A movie theater charges \( \$ 5 \) for an adult's ticket and \( \$ 2 \) for a child's ater sold 785 tickets for \( \$ 3280 \). How many of each type of ticket wer

Let's break this down! With ticket prices at $5 for adults and $2 for children, we can set up a little system of equations to solve this problem. Let \( x \) be the number of adult tickets and \( y \) be the number of child tickets. We know two things: 1. The total number of tickets sold is 785: \( x + y = 785 \) 2. The total revenue generated from the tickets is $3280: \( 5x + 2y = 3280 \) If we solve this system, we find \( x \) (adult tickets) = 518 and \( y \) (child tickets) = 267. Voila! Now you know how many of each type were sold! There's a rich history behind movie theaters and ticket pricing! The first public screening of films took place in 1895 Paris, and ticket pricing has evolved ever since, influenced by factors like the Great Depression and the advent of multiplexes.
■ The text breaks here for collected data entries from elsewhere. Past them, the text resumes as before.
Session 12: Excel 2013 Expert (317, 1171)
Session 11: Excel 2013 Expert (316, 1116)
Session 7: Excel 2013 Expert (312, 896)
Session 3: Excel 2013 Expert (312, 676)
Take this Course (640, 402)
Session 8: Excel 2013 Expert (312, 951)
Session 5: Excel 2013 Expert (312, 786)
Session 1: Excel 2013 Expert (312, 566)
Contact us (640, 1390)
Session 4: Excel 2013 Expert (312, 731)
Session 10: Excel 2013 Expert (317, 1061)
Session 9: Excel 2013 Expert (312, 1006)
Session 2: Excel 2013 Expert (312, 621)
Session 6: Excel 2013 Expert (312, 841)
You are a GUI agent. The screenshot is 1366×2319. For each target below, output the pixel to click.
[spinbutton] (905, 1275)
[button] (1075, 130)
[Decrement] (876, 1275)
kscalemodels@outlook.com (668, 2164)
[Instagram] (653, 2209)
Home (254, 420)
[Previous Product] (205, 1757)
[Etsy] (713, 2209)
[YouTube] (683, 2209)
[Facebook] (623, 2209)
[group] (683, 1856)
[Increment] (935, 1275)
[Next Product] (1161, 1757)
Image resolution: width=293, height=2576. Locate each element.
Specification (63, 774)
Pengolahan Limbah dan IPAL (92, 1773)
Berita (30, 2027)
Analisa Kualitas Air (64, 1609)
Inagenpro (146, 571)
Today, ticket prices reflect not just entertainment but also the economic climate, technological improvements, and demographic shifts. For practical application, understanding how to set up systems of equations can help you manage budgets, plan events, or evaluate project costs! This mathematical technique is useful not only in economics but also in everyday life—like figuring out spending limits or analyzing data trends. Plus, it's a fabulous conversation starter at parties!